(Records excerpted from a collection)
· · · · ·
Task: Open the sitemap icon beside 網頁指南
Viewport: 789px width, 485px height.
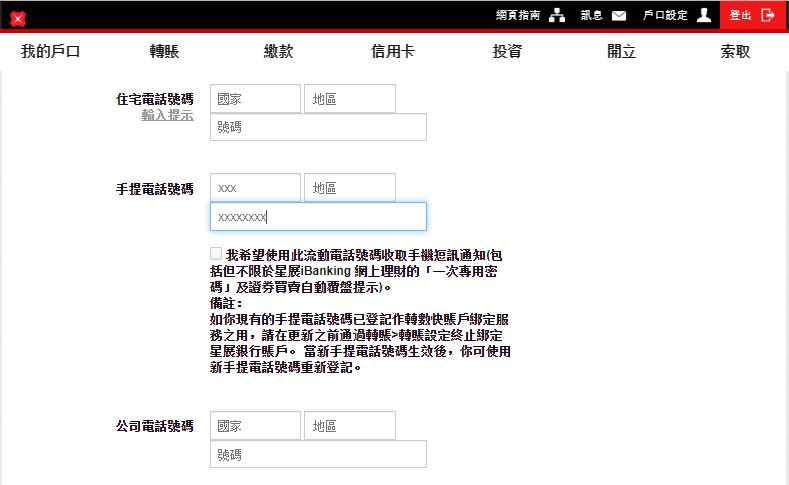Action: (x=557, y=15)
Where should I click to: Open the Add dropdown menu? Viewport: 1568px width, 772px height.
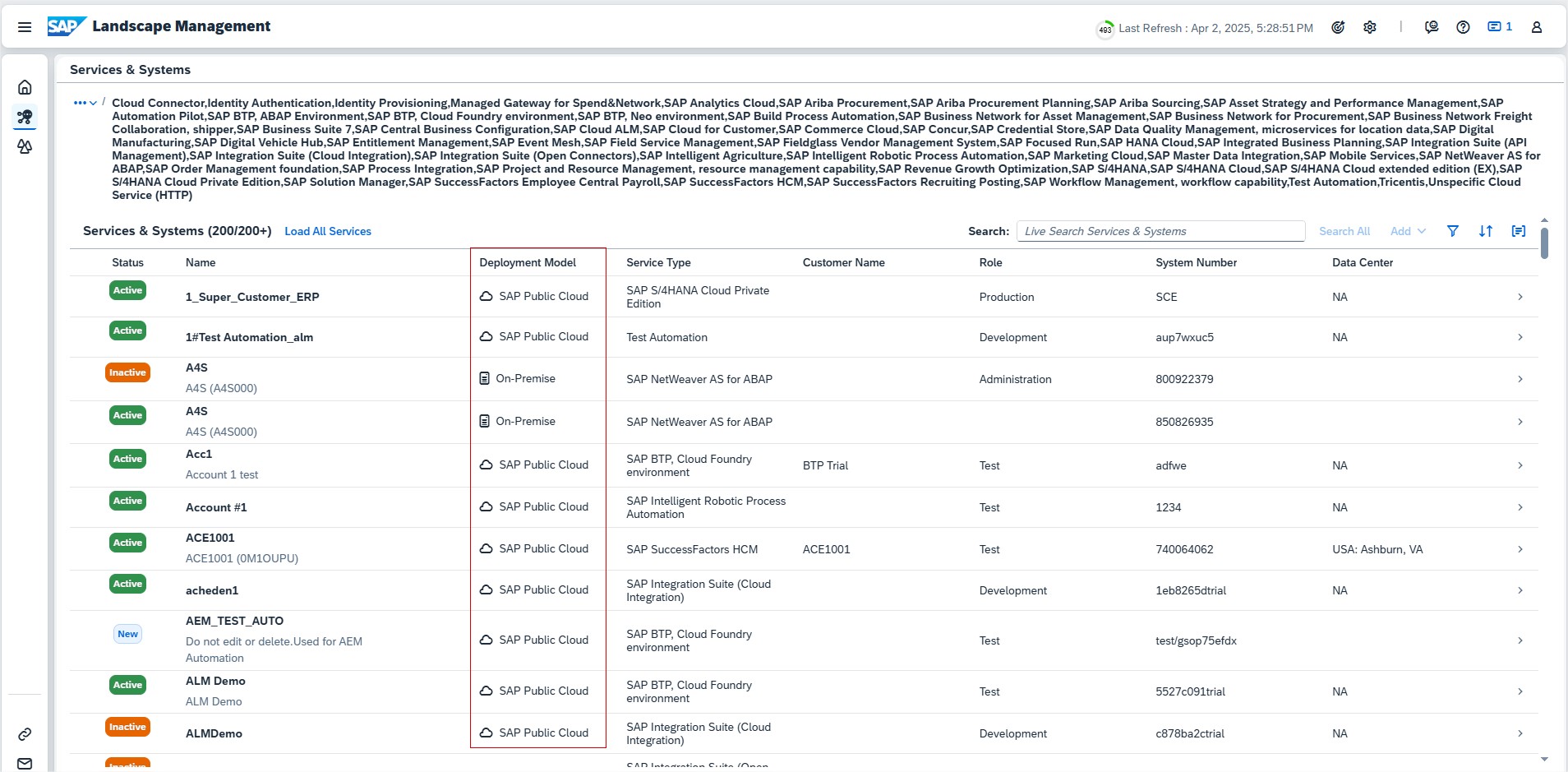[x=1408, y=231]
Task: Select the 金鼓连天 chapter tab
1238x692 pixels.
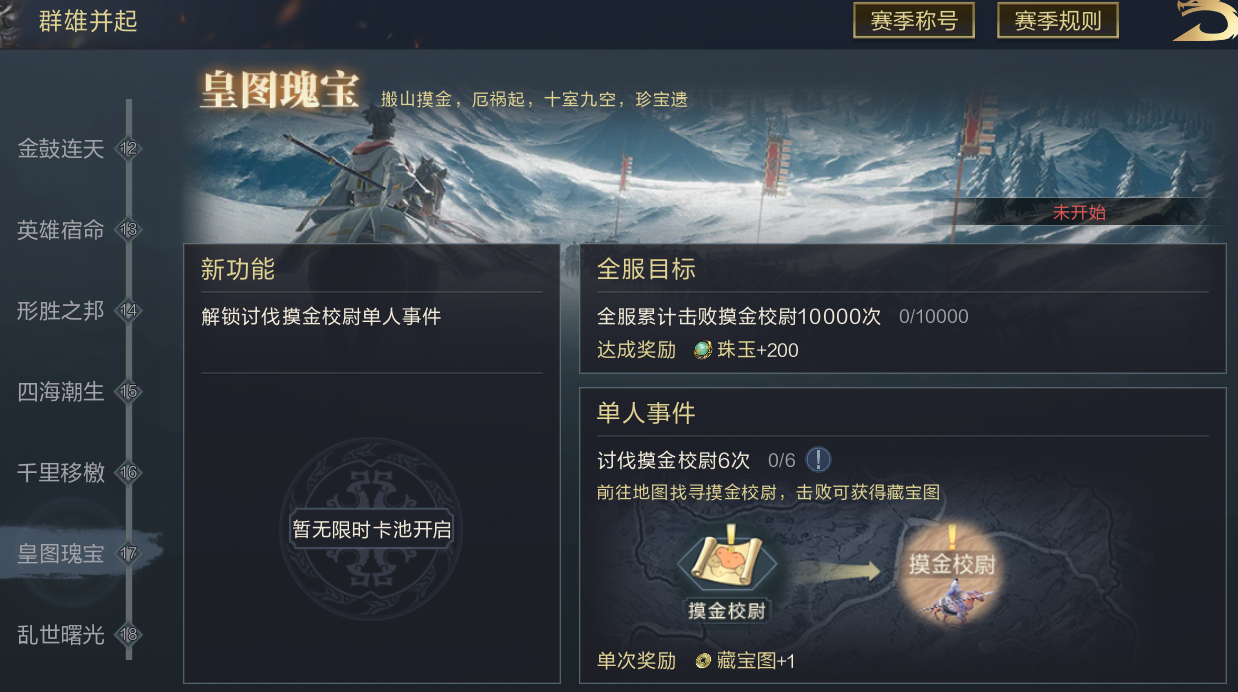Action: click(61, 149)
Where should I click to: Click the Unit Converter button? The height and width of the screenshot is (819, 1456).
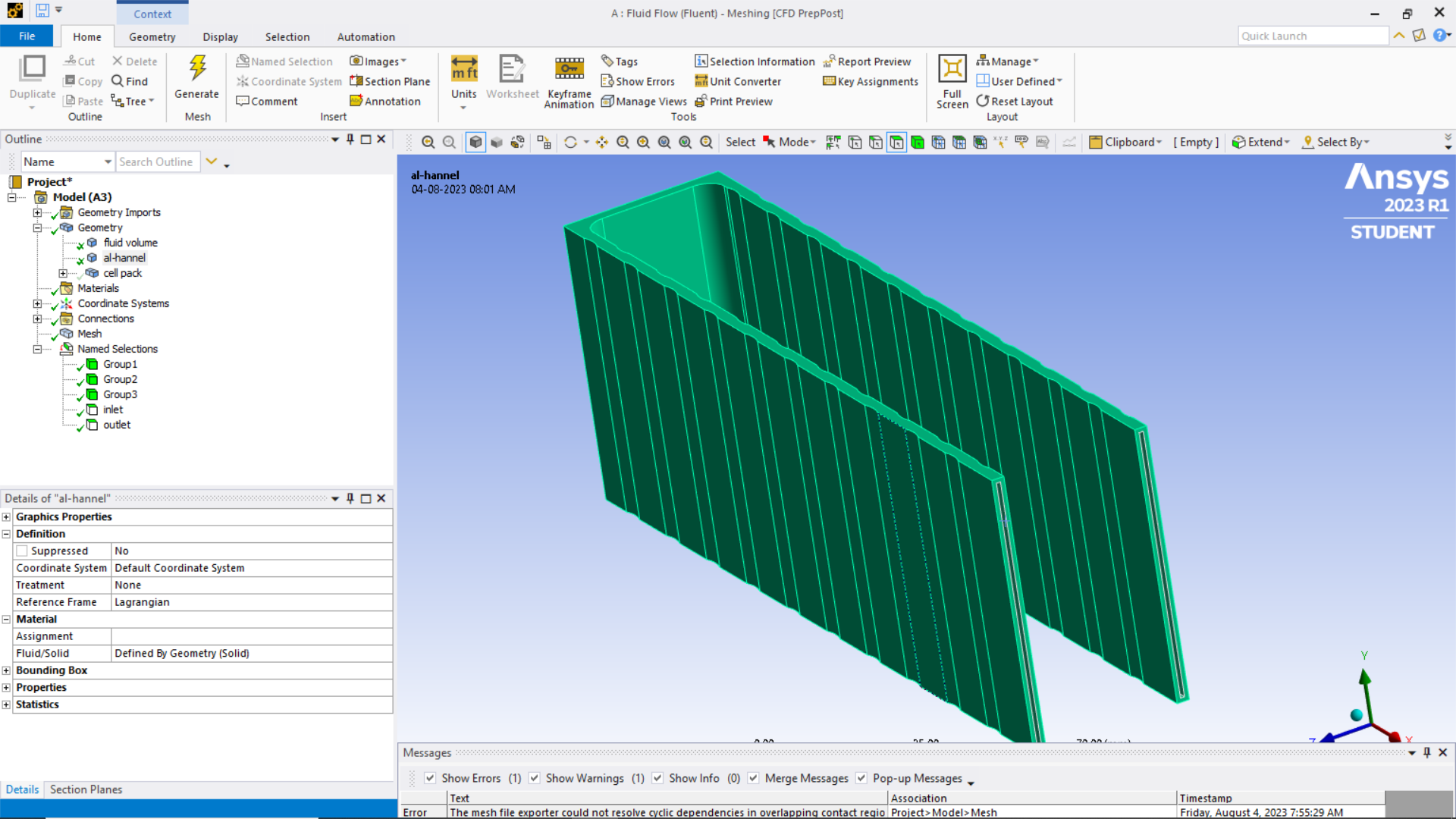click(x=737, y=81)
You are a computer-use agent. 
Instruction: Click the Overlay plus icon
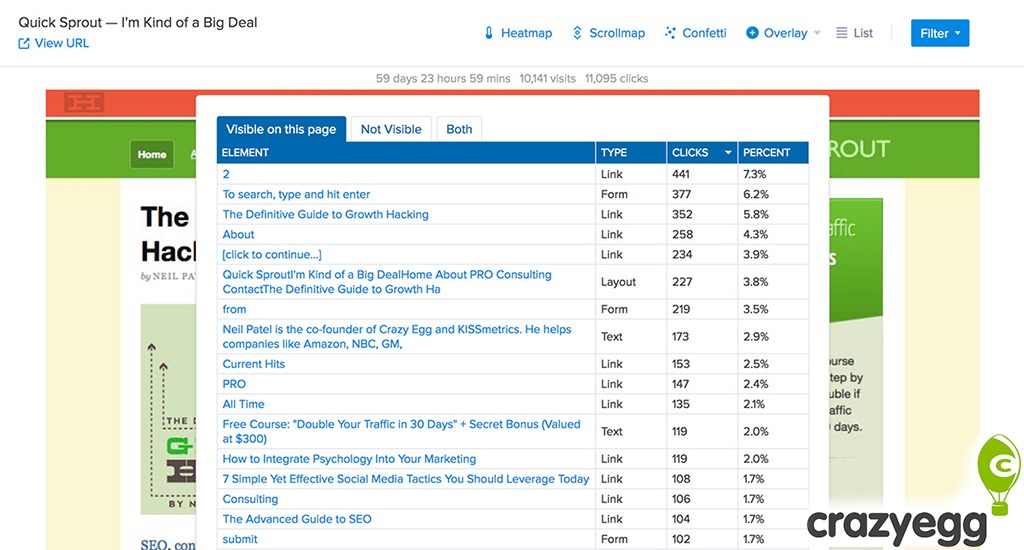click(752, 33)
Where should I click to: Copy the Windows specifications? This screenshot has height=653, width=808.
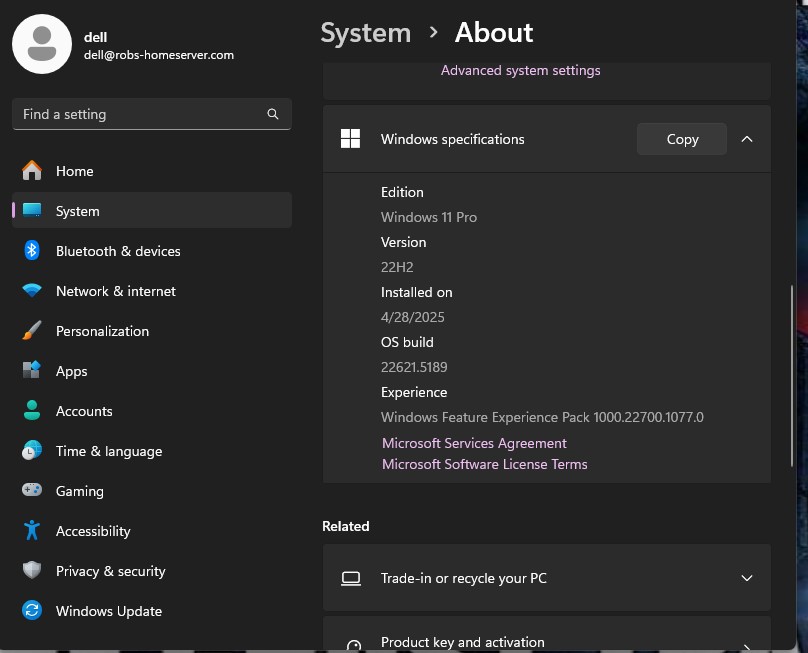682,139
· · · · ·
Quote all of the records above word for word, omitting the pictures.

Task: Open the sitemap icon beside 網頁指南
Viewport: 789px width, 485px height.
Action: (x=557, y=15)
Where should I click to: Open the Add dropdown menu? Viewport: 1568px width, 772px height.
[x=1408, y=231]
Task: Select the 金鼓连天 chapter tab
1238x692 pixels.
Action: click(61, 149)
Where should I click to: Click the Unit Converter button? The height and width of the screenshot is (819, 1456).
click(x=737, y=81)
You are a computer-use agent. 
Instruction: Click the Overlay plus icon
click(752, 33)
Where should I click to: Copy the Windows specifications? This screenshot has height=653, width=808.
682,139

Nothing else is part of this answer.